Think of a coin toss. You can either get heads or tails a 0 or 1. Now true randomness means that exactly ½ of the times you get 0 and ½ of the times 1. But a coin toss isn’t random its just chaotic enough (heavily dependent on initial conditions) to be unpredictable. It isn’t truly random its pseudo-random.

A computer can generate you pseudo-random numbers in much the same way, the generation algorithm is chaotic. Much like a coin toss it is technically predictable like you can make a robot that always produces heads, but its practically random.

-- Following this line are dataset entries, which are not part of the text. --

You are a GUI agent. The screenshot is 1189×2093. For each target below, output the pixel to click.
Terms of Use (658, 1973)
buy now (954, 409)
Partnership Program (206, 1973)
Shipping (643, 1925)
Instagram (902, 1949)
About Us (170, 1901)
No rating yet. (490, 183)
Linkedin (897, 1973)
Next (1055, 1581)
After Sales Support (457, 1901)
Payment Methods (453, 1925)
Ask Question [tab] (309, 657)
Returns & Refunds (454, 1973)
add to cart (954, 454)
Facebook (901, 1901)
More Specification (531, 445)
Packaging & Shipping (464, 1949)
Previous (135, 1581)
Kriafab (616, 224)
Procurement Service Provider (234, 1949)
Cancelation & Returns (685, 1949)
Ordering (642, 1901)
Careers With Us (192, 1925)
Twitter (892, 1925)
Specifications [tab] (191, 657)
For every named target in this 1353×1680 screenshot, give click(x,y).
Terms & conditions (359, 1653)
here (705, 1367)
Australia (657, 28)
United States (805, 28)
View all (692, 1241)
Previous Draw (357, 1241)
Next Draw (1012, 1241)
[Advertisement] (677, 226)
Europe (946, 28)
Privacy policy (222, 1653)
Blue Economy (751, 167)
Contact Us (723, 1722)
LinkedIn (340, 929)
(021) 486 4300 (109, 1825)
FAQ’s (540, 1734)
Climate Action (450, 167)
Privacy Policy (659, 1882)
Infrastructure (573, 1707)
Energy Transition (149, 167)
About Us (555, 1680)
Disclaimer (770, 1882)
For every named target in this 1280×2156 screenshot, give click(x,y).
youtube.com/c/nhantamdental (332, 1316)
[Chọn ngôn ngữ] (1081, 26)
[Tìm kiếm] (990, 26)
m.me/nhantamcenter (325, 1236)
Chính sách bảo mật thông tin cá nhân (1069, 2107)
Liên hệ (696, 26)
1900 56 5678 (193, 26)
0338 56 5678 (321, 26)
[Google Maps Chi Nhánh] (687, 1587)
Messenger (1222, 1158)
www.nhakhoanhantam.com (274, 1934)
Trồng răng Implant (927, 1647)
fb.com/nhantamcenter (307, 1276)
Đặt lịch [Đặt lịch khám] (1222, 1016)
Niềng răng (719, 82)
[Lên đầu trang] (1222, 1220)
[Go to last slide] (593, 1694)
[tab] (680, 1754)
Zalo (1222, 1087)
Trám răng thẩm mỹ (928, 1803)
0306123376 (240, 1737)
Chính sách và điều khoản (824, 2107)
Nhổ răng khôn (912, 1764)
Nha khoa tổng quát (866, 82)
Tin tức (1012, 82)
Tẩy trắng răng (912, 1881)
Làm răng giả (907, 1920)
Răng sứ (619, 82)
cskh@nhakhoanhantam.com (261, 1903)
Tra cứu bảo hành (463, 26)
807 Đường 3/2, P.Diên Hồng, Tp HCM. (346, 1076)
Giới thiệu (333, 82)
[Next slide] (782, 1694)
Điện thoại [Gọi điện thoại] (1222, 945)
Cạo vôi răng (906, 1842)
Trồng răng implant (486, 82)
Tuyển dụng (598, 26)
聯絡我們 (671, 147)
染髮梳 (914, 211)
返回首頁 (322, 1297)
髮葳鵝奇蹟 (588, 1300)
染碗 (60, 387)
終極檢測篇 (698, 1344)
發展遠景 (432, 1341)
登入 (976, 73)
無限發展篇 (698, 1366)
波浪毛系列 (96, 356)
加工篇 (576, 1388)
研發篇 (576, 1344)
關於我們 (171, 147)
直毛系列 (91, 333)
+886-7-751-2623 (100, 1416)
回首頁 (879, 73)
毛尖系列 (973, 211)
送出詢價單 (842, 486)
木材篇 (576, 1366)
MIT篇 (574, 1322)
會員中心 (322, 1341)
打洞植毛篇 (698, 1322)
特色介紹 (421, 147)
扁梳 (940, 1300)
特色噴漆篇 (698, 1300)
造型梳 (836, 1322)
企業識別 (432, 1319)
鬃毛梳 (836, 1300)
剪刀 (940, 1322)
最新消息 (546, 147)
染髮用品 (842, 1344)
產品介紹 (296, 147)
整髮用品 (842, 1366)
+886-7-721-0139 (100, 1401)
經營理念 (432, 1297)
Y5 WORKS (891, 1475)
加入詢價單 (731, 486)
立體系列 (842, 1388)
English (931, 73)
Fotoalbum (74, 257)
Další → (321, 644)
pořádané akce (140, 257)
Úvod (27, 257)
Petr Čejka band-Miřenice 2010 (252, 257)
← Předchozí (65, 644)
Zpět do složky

Now true randomness has no underlying mechanism so using algorithms cant produces truly random numbers. When it comes to science we often use random numbers for certain algorithms. Like you simulate a physical system and you want to know where random perturbations take that system, theoretically over time the system should settle in its lowest energy state, its most stabil state. So you can simulate this using random numbers. True randomness isn’t really required.

When it comes to quantum mechanics we find true randomness, and that can make simulating these systems difficult for just 1 or 2 particles. But when it comes to the mathematics we have the necessary mathematical tools to deal with this randomness.

So probably theory deals with truly random situations. Even treating pseudo-random ones as being truly random. Like a dice throw or a coin toss. But when it comes to simulating things we can only generate numbers that look random enough, now we can theoretically figure out these numbers by looking into the algorithm, but simulating is for practical purposes and for that pseudo-random numbers are perfectly random.